Joseph Y. Bae, co-president of private equity firm KKR, said that inflation and the impact of technology are the two greatest challenges that most chief investment officers will have to address in the near future, according to the company’s latest findings. Instead of trade tensions inflicting various parts of the world, the biggest risk at present, as most CIOs understand, is rising populism in the domestic market, he added.
Regarding this, Bae said KKR remains optimistic on the investment outlook in Asia. Investment return will be better in the emerging markets, especially in China, he said.
For one thing, corporate government will be improved, which will drive the growth of companies, especially conglomerates. Also, technology advancement will be another impetus. The demographic change and rise of the middle class will indicate great potential in the consumption sector, explained Bae.
Therefore, food safety, environmental protection and healthcare will be KKR’s focus on investment in China, he added.
Glenn Youngkin, co-CEO of The Carlyle Group, said the current investment environment is “not bad, but complex and challenging”.
But still there will be plenty of investment opportunities in China driven by digitalization, innovation and rising income, Youngkin said.
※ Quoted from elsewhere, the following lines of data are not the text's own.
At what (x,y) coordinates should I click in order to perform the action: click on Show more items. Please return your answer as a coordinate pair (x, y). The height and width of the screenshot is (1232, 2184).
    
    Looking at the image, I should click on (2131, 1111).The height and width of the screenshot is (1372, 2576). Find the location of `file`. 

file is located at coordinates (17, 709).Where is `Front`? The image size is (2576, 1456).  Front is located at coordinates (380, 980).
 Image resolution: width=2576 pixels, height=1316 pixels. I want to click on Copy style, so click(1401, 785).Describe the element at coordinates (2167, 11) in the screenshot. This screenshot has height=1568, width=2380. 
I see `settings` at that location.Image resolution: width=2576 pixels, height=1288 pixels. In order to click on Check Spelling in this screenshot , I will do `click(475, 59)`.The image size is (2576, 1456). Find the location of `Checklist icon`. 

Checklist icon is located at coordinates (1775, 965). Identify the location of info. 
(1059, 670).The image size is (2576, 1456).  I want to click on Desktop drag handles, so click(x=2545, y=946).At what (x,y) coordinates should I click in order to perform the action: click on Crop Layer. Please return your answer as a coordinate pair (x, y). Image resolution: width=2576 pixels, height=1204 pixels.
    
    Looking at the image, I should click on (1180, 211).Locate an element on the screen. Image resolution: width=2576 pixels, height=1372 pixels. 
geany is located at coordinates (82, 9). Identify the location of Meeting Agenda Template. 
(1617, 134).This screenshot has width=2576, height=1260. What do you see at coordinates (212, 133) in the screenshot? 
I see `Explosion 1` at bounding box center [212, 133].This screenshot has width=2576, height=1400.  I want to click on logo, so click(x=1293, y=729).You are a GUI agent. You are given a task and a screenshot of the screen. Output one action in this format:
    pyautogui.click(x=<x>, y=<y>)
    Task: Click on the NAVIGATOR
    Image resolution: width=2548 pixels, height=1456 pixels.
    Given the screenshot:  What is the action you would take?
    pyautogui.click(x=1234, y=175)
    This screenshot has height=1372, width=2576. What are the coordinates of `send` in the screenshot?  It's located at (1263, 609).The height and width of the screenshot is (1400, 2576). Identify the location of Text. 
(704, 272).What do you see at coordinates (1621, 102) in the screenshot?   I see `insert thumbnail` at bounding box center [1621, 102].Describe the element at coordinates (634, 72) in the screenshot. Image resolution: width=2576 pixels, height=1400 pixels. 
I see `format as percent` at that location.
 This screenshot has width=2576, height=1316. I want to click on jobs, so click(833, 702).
Therefore, consumer and retail, healthcare, especially health technology, financial services and insurance, and the global energy industry are the sectors likely to promise higher returns, he said.
Meanwhile, Youngkin said that they will target companies undertaking fundamental business improvement in China. In addition, market disruptors with high growth, and global industry leaders with resilient growth also will be their investment targets in the country.
Adebayo O. Ogunlesi, chairman and managing partner of Global Infrastructure Partners, added that infrastructure is one of the ideal investment targets at a time of uncertainties, since it can offset inflation and create opportunities with active returns.